25 Mart 2008 Salı

Tuzla’da 8 Mart Dünya Kadınlar Günü Etkinliği

16 Mart Pazar günü Mayısta Yaşam Kooperatifi Tuzla şubesinde 8 Mart Dünya Kadınlar Günü ile ilgili bir etkinlik gerçekleştirdik. Etkinlik öncesinde farklı sektörlerde çalışmış kadınlarla bir dizi röportaj yaptık. Röportaj yaptığımız kadınlar arasında deri sektöründe çalışan sendikalı bir deri işçisi, ev temizliğinde çalışan ve daha önce de tekstil ve deri sektörlerinde çalışmış olan bir kadın işçi,
ve eşini tersanelerde iş cinayetlerinde kaybetmiş olan ve bugün de sınıf mücadelesinde aktif yer alan bir kadın vardı. Bu yıl 8 Marta girerken hemen yanı başımızdaki tersaneler ve burada yaşananlar herkesin gündemindeydi ve biliyorduk ki aslında neredeyse kadınların hiç çalışmadığı tersanelerdeki iş cinayetlerinden en çok etkilenenler de yine kadınlardı. Bulunduğumuz mahallenin öbür başı da deri sanayi bölgesiydi ve Aydınlı’da kadınların azımsanmayacak bir kısmı da deride çalışıyor. Deriden emekli olan ya da çocukları ile ilgilenebilmek için kadınların seçtiği diğer bir iş alanı da ev temizliği işi. Bu iş de çalışan kadınların neredeyse tamamına yakını da iş güvencesiz çalışıyor. Bu üç iş alanında çalışanlarla yapılan röportajlar bir bakıma Tuzla’daki emekçi kadınların sorunlarını yansıtıyordu. Bu röportajları “Tuzla’nın Emekçi Kadınları” adlı kısa bir film biçimine getirdik ve etkinliğe ilk olarak bu filmi izleyerek başladık.

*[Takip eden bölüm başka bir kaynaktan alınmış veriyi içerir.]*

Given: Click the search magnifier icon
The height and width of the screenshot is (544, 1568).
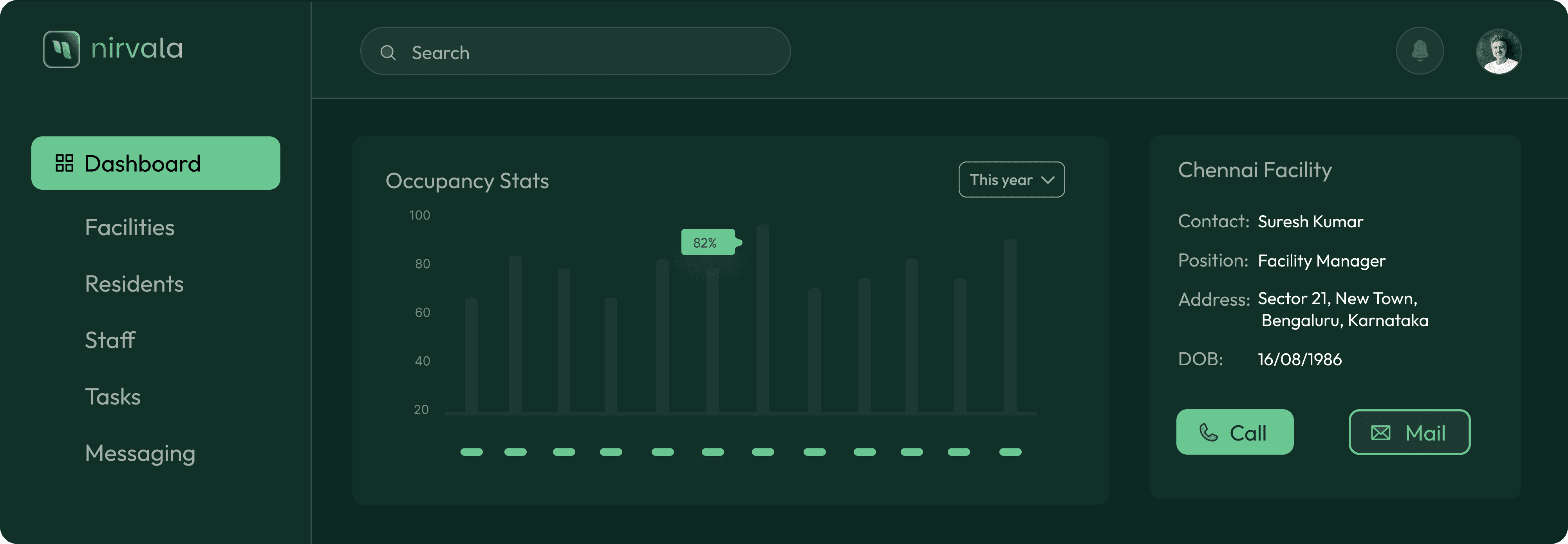Looking at the screenshot, I should point(388,53).
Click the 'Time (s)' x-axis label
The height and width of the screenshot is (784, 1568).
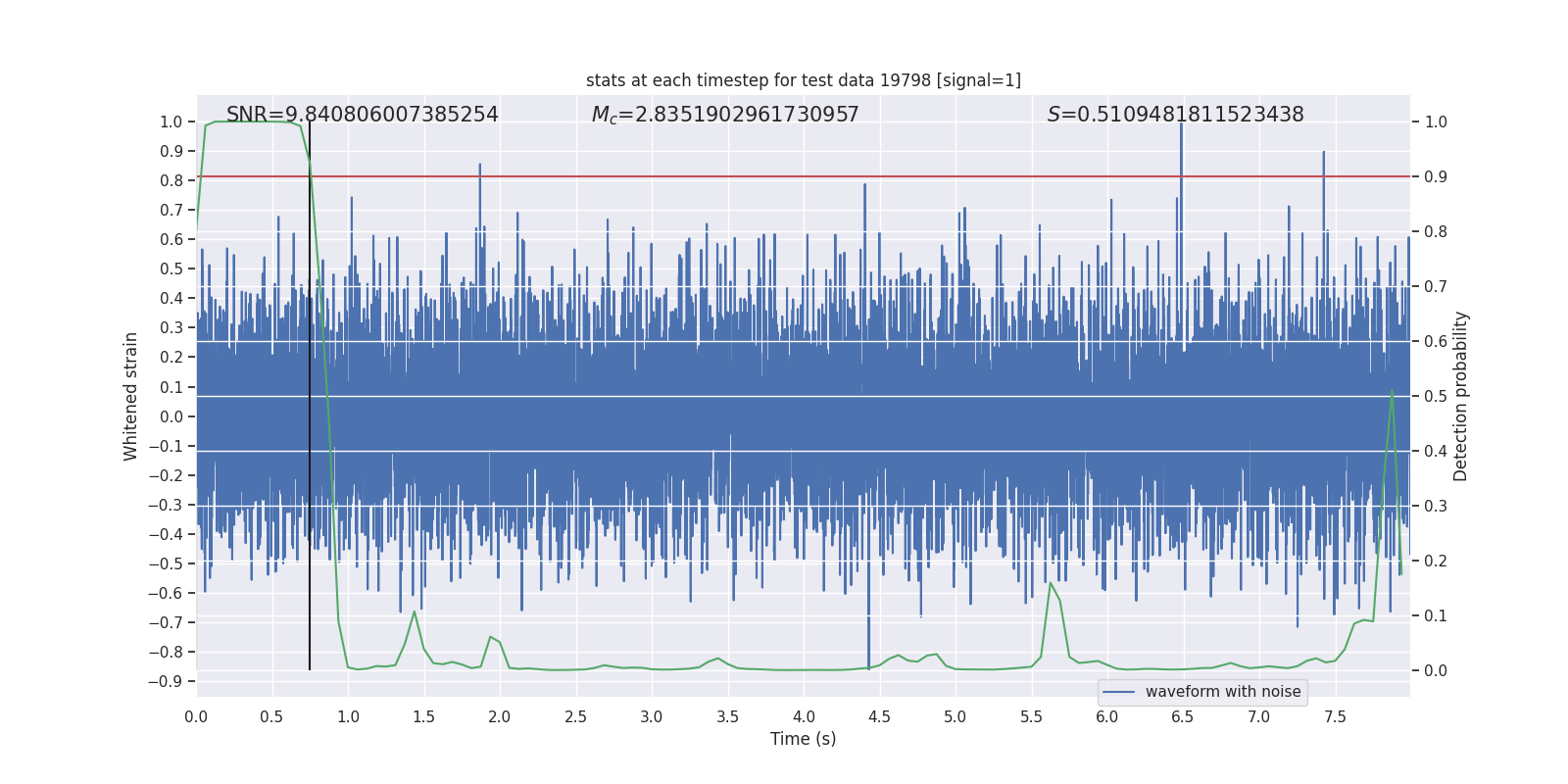(803, 739)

Filmin arkasından çoğunluğu mahalledeki kadınlardan oluşan, 35 kişinin katılımıyla bir sohbet gerçekleştirdik. 8 Mart’ın tarihinin Newyork’lu dokuma işçisi kadınların çalışma koşullarını düzeltmek için verdikleri mücadeleye dayandığı kısaca anlatılarak bugün de kadınların hatta ezilenlerin güçlü olduklarında, birlikte hareket ettiklerinde neleri başarabilecekleri üzerinde duruldu. Katılan kadınlar, bir taraftan AKP’nin kadınlara 3 çocuk yapma önerisini gündeme getirerek tepkilerini gösterirken, bir taraftan da ekonomik sıkıntının yüksek olmasına değindiler. Sık sık da kadınların evlerinden çıkmamaları, üzerlerindeki baskılara seslerini çıkarmamaları ve bir araya gelmemelerinden yakınıldı. Tersanelerdeki iş cinayetlerinde eşini kaybetmiş olan Ruhiye Levent de; kendisinin ancak bu mücadeleye katıldığı zaman bir şeyler yapabildiğini fark ettiğini, daha önce AKP’li biriyken, şimdi tam tersine onları eleştirdiğini ve şimdi iş cinayetlerini, kazaları önlemek için küçük de olsa katkısının olduğunu ve bunun kendisini ayakta tutuğunu belirtti. Söyleşi de ayrıca 2008 yılında kadınlara dönük baskının tersanelerdeki iş cinayetleriyle, SSGSS yasasıyla, zamlarla ve savaşla giderek arttığı vurgulandı. Aynı zamanda bu kadar olumsuz koşullarda bile kadınların bir araya geldiklerinde, örgütlendiklerinde etraflarına müdahale edebildiklerinin ve güçlendiklerinin altı çizildi. Ruhiye Levent bunun bir örneği olarak yanımızdayken, yine benzer bir biçimde cezaevinde bir Kürt kadını olan Sebahat Tuncel’in meclise taşınması anlamlı bir örnek olarak öne çıkarıldı.
Söyleşinin ardından kısa bir yemek arası verildi. Yemek arasının ardından yapılan şiir dinletisi ile etkinlik devam etti.
Ardından Grup Mayıs’ın türküleri ve marşları hep bir ağızdan söylenerek etkinlik sona erdi.